Отец Аддисона был всеми уважаемый уилтширский священник и достиг высокого сана[67]. Его знаменитый сын не забыл свое церковное воспитание и сохранил ученую серьезность, так что впоследствии его называли в Лондоне «священником в коротком парике»[68], в то время короткие парики носили только светские люди, и отцы богословия не считали приличествующим показываться иначе, как в длинных париках. Он учился в школе в Солсбери и в Чартерхаусе, а в 1687 году, когда ему было пятнадцать лет, поступил в колледж Королевы в Оксфорде, где быстро выделился, сочиняя латинские стихи. Красивую и вычурную поэму «Пигмеи и журавли» до сих пор читают любители такого рода поэзии; сохранились также стихи в честь короля Вильгельма, из которых явствует, что верноподданный юноша имел обыкновение пить за здоровье этого монарха из чаш алого Лиэя; в его «Собрании» имеется еще немало других сочинений, одно из коих было посвящено заключению мира в Рисвике в 1697 году и обладало такими достоинствами, что Монтегью исхлопотал для автора пенсию в триста фунтов годовых, и на эти деньги Аддисон отправился путешествовать.

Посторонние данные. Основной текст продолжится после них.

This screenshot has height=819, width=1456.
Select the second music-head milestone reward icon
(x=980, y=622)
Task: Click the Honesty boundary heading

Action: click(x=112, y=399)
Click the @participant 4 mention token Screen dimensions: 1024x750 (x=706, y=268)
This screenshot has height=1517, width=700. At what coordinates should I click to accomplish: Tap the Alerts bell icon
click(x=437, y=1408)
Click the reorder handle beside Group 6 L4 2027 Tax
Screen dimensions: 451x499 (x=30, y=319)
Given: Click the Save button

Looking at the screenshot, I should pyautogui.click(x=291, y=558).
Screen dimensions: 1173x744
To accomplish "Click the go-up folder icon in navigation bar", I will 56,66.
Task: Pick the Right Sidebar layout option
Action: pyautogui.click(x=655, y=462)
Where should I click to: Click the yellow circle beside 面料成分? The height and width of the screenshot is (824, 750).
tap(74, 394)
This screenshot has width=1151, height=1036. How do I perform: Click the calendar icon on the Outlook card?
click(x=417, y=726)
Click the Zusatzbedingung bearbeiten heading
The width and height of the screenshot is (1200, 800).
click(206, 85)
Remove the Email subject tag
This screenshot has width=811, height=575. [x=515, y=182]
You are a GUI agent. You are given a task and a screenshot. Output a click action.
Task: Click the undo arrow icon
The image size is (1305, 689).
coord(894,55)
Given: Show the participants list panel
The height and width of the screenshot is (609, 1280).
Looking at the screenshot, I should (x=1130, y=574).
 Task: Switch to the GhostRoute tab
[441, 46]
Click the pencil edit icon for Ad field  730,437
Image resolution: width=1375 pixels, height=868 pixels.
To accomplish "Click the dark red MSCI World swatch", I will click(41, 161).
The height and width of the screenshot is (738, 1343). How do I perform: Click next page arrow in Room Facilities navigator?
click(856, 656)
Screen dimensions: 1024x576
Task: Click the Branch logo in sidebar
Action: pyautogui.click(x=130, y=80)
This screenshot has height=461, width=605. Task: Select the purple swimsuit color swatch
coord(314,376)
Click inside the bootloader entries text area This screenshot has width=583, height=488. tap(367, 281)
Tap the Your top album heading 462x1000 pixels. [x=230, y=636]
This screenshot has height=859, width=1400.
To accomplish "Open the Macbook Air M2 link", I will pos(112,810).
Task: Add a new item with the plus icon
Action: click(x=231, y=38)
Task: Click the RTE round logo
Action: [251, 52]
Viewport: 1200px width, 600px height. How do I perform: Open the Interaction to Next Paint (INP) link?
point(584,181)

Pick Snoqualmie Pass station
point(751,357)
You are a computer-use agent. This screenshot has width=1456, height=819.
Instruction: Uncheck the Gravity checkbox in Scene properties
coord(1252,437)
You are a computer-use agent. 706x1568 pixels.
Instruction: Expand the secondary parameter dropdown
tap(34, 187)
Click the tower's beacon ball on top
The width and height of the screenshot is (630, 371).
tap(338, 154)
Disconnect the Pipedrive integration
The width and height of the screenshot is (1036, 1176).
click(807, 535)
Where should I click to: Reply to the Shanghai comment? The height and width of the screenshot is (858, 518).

За десять лет в Оксфорде Аддисон глубоко впитал в себя латинскую поэзию, и когда отправился в Италию[69], знал этих поэтов как свои пять пальцев. Его покровитель оказался не у дел, поэтому пенсия ему не выплачивалась; и прославленный герцог Сомерсетский, узнав, что этот великий ученый, теперь уже прославленный среди европейских литераторов (великий Буало[70], внимательно прочитав изящные Аддисоновы гекзаметры, понял, что англичане не совсем варварский народ), узнав, что сам знаменитый мистер Аддиеон из Оксфорда готов состоять гувернером при каком-нибудь юном джентльмене, отправляющемся путешествовать для завершения образования, предложил мистеру Аддисону сопровождать его сына, лорда Хартфордского.
Мистер Аддисон ответил, что счастлив быть полезным его светлости и сыну его светлости, и выразил готовность немедля отправиться в путь.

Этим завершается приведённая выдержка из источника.